:: What this exercise asks ::
1. Write out the part of the vet check thread below that starts at "## widogmom (Mar" and ends at "size I think!".
2. According to the vet check thread below, how much does Amberleah weigh at her second vet check?
3. List the usernames of everyone who posted in the vet check thread below.

— start Selected passage —

# 2nd vet check



## CHITheresa (Apr 30, 2011)

Amberleah went to her 2nd vet check and shots. She weighs 1.75 lbs. They all wanted to hold her and she cried. Dr. said she looks real good. She is sleeping in my arms right now, so sweet.


----------



## michele (Jan 12, 2009)

Oh poor little thing,such a bad world when your a baby


----------



## jesuschick (Dec 5, 2010)

So glad that she is gaining and doing so well! Great news!


----------



## 2Cheese (Feb 21, 2010)

Awwww...such a sweet little peanut!!! Glad all went well


----------



## widogmom (Mar 23, 2011)

Aw, poor kid...tell her it's ok, widogmom cries when she gets on the scale at the Drs. office, too ;}


----------



## liss77 (Feb 9, 2011)

Glad to hear Amber-Leah is doing so well! She and my Pebbles are about the same age & size I think!

Pebbles goes in to the vet for her second vaccs on Tuesday & I am dreading having to watch her have that horrible needle  When she went in for a check up a couple of weeks ago everyone wanted to pat her and cuddle her, even the other clients. I just politely told them they could pet her, but I would rather hold her myself to avoid any unnecessary stress and people were fine with that.


----------

— end Selected passage —
— start Data extract —

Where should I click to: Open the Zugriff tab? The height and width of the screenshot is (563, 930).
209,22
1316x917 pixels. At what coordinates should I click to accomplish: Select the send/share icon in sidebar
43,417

— end Data extract —

:: Solutions to the problems ::
1.
## widogmom (Mar 23, 2011)

Aw, poor kid...tell her it's ok, widogmom cries when she gets on the scale at the Drs. office, too ;}


----------



## liss77 (Feb 9, 2011)

Glad to hear Amber-Leah is doing so well! She and my Pebbles are about the same age & size I think!

2. She weighs 1.75 lbs.

3. CHITheresa, michele, jesuschick, 2Cheese, widogmom, liss77